Dans l’évangile, ce sur quoi je voudrais attirer notre attention est le comportement de Hérode. Ayant été honoré par sa fille devant ses convives, il a décidé, sans mesurer la portée de sa parole, de donner à la fille tout ce qu’elle voudra ; même si c’est la moitié de son royaume. La fille, poussée par sa maman, a demandé la tête de Jean-Baptiste. L’évangile dit ceci : « le roi fut vivement contrarié ; mais à cause du serment fait devant les convives, il ne voulut pas lui opposer un refus. ». Notons bien ici, chers amis, que ce serment ne vaut que pour les autres et ne prend tout son sens que pour la gloire du roi lui-même. Car si la fille avait demandé la tête du roi ou de sa femme, elle ne l’aurait pas reçue. C’est donc pour son honneur et sa gloire qu’il n’a pas épargné la vie de l’innocent, celui-là qu’il reconnait être juste.

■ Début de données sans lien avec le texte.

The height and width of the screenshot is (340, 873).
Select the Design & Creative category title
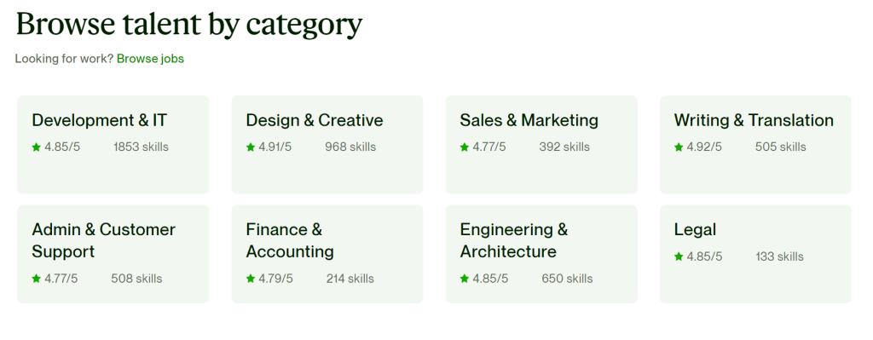(315, 120)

Aujourd’hui, chers frères et sœurs, l’Evangile nous interpelle sur l’égoïsme dans lequel nous nous enfermons et sur les vaines gloires que nous recherchons avidement. Le chrétien, en réalité, ne doit rechercher que la gloire de Dieu et en cela, Jean-Baptiste est un modèle parfait, lui qui affirme : « il faut qu’il grandisse et que moi je diminue » (Jn3,27.30). C’est seulement en étant dans ces dispositions que nous pourrons rendre ce sublime témoignage qu’a rendu le baptiste. Or, pour nous, c’est un impératif.
Demandons au Seigneur de nous accorder la grâce de toujours rendre ce témoignage en dépit de tout.